What you need to do. Up to and including the line with "Given: Click the $7,592 income value", return every line from the start of the entries below exactly.

[Data items]
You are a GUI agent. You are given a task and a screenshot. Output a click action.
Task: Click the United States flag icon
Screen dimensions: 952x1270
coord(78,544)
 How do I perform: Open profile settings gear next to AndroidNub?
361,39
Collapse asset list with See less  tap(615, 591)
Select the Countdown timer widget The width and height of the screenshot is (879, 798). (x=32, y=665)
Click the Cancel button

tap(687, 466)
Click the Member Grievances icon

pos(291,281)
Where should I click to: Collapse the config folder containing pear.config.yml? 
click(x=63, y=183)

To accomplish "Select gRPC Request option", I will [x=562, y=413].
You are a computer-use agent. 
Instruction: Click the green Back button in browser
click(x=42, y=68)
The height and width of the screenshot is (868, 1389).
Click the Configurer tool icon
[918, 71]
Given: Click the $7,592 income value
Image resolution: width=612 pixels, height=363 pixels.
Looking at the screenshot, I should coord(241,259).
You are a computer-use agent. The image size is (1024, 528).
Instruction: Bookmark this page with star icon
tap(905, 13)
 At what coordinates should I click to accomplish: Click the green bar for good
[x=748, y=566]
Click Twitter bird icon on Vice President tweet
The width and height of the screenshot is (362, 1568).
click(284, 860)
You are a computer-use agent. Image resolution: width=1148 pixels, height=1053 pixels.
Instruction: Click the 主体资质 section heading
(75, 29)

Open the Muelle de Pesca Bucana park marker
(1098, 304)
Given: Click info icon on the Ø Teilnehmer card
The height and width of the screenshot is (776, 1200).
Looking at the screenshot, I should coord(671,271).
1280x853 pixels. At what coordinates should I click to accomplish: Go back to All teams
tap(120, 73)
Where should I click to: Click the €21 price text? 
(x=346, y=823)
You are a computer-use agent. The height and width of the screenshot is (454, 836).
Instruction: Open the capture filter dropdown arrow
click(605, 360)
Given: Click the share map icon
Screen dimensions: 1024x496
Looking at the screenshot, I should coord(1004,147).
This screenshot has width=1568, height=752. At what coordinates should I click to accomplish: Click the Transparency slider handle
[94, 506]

Response to this task.
You are a GUI agent. You are given a task and a screenshot. Output a click action.
Task: Click the United States flag icon
Screen dimensions: 952x1270
coord(78,544)
 How do I perform: Open profile settings gear next to AndroidNub?
361,39
Collapse asset list with See less  tap(615, 591)
Select the Countdown timer widget The width and height of the screenshot is (879, 798). (x=32, y=665)
Click the Cancel button

tap(687, 466)
Click the Member Grievances icon

pos(291,281)
Where should I click to: Collapse the config folder containing pear.config.yml? 
click(x=63, y=183)

To accomplish "Select gRPC Request option", I will [x=562, y=413].
You are a computer-use agent. 
Instruction: Click the green Back button in browser
click(x=42, y=68)
The height and width of the screenshot is (868, 1389).
Click the Configurer tool icon
[918, 71]
Given: Click the $7,592 income value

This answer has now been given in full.